▸ **Bagian Teks**:
****************************************

Revenue

Jumat, 14 Oktober 2011

IDENTITAS


Pada suatu hari di pameran lukisan, Saya melihat drawing karya seseorang yang tentu saja saya kenal orangnya. Saya melihat drwaing tersebut, sebuah patung liberti berwarna hitam dan biru, tetapi tidak seperti laiknya liberti yang sebenarnya, pelukis tersebut mengganti obor yang di usung tangan kanannya oleh sebuah pot bunga. Mula-mula saya jadi ingin tertawa melihat karya tersebut sambil bertanya,
“kenapa ya, ko obornya di ganti oleh pot bunga”.
sambil melihat-lihat lukisan lain di sekitar dinding itu saya membayangkan drawing tadi, dan tiba-tiba ada seorang teman untuk mengajak ngbrol dengan sendirinya saya lupa dengan drawing itu dan keasyikan mengobrol sampai pulang.

Berangkatlah saya ke tempat Tolabul Ilmu, tempatnya lumayan cukup jauh dari tempat menitipkan baju dan sepatu, tentu nya saya di perjalan sebelum tiba di sana sempat berpikir

“ jikalau menuntut ilmu mendapat pahala, apalagi jauh tempatnya wah, pahalanya juga pasti di tambah”
Namun dengan jarak 15 menit saya pun tiba di sana. Dengan panas dan penuh keringat memenuhi tubuh saya kembali bertanya
“ memang siapa yang akan menambah pahalanya, meskipun tempat tolabul ilmu saya jauh dan sedikit menguras keringat dan mengeluarkan kocek uang”
Sambil menghela nafas, Saya memang seorang mahasiswa yang “tidak disiplin” katanya, memang itu kata seorang dosen,
“sudah datangnya kesiangan ke kelas lalu tidak memakai sepatu dan berpakain tidak rapih”
Memang waktu itu saya tidak mekakai sepatu, hanya memakai sendal saja dan memakai pakaian seadanya. sebelumnya memang saya tidak mandi karen di kostan stok air sedang habis jadi ya seadanya sajalah, tetapi yang penting gosok gigi agar tak bau nafas.
fikir saya begini
“ yang penting gosok gigi meskipun tidak mandi asalkan jangan korupsi tetapi harus berbaik hati. 
Setelah itu, saya duduk di bangku sambil menyadari kesalahan saya sebagai mahasiswa yang “tidak disiplin” atau setidaknya tidak mematuhi aturan perkuliahan yang seharusnya. Tetapi tiba-tiba saya tidak memperhatikan dosen tersebut ketika menerangkan mata kuliah tersebut, pikiran malah terus bertanya-tanya, sebenarnya aturan mahasiwa harus memakai pakaiain rapi itu dari mana dan apabila saya hanya memakai kain “ sarung” saja ke kelas akan seperti apa, dengan itu sebenarnya pola pemikiran dari mana sich, dan terus bertanya, pikiran saya kadang jalan-jalan ke alun-alun Bandung yang katanya sich kota mode “ faris Van java” gitu loh, terus pikiran berjalan-jalan ke tempat di kampus yang sedang di bangun, lebih teapatnya sudah retak gitu dech, nah tiba-tiba saya teringat perkataan teman saya yang tampan dari Milenia Corporation tepatnya Cileunyi Group ia memang pengusaha Counter. di samping itu, ia punya media juga, ia sempat berkata begini
“ ah saya mah kalau kuliah mau pakai peci hitam saja”

****************************************

▸ **Cuplikan Data**:

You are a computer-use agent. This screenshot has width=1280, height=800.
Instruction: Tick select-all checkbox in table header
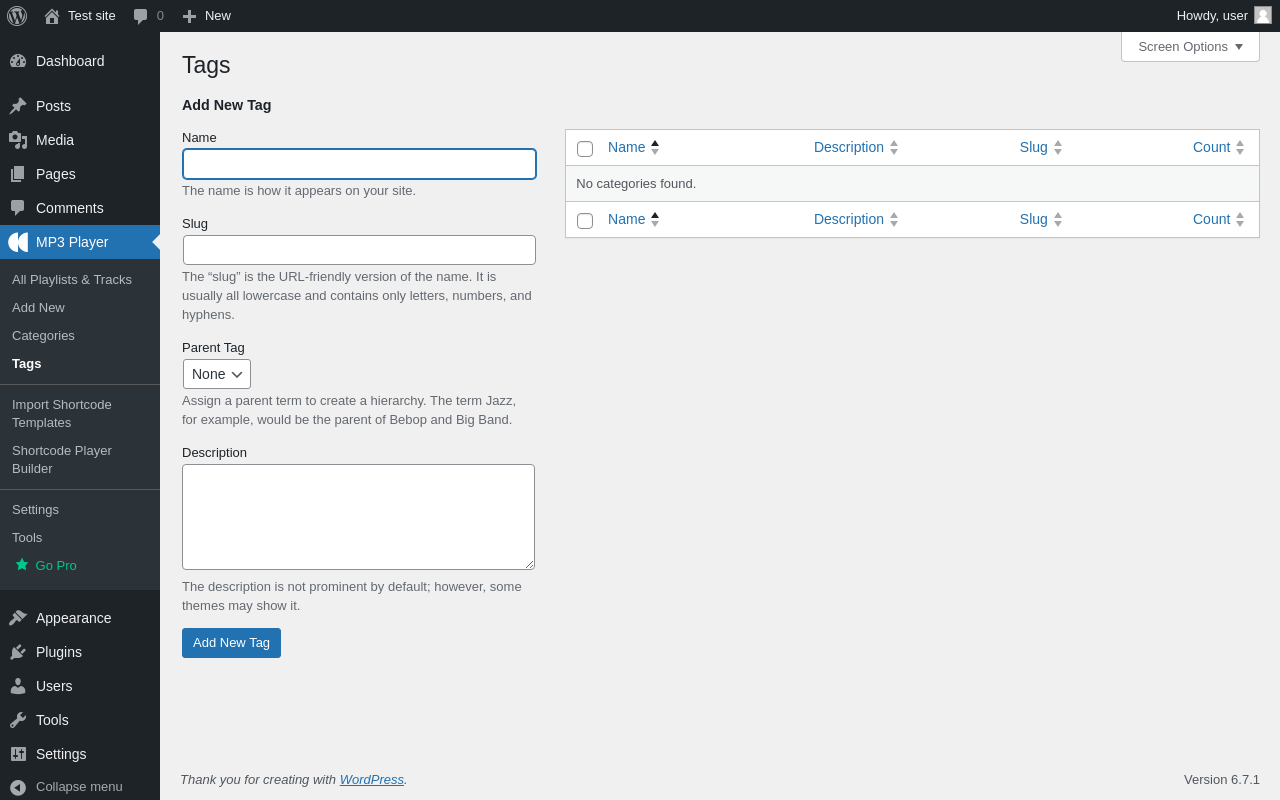585,149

****************************************

▸ **Tujuan A**:
Tentukan apakah setiap pernyataan ini sesuai dengan bagian teks, jawab ya atau tidak, dan kutip kata-kata persis dari bagian teks yang jadi dasarnya: (i) Patung liberti dalam drawing itu berwarna hitam dan biru. (ii) Perjalanan ke tempat Tolabul Ilmu memakan waktu 30 menit. (iii) Penulis tidak mandi karena stok air di kostan sedang habis.
▸ **Tujuan B**:
Menurut bagian teks, teman dari Milenia Corporation ingin memakai apa kalau kuliah?

▸ **Jawaban Tugas A**:
(i) Ya: "sebuah patung liberti berwarna hitam dan biru"
(ii) Tidak: "Namun dengan jarak 15 menit saya pun tiba di sana."
(iii) Ya: "saya tidak mandi karen di kostan stok air sedang habis"

▸ **Jawaban Tugas B**:
Ia ingin memakai peci hitam saja.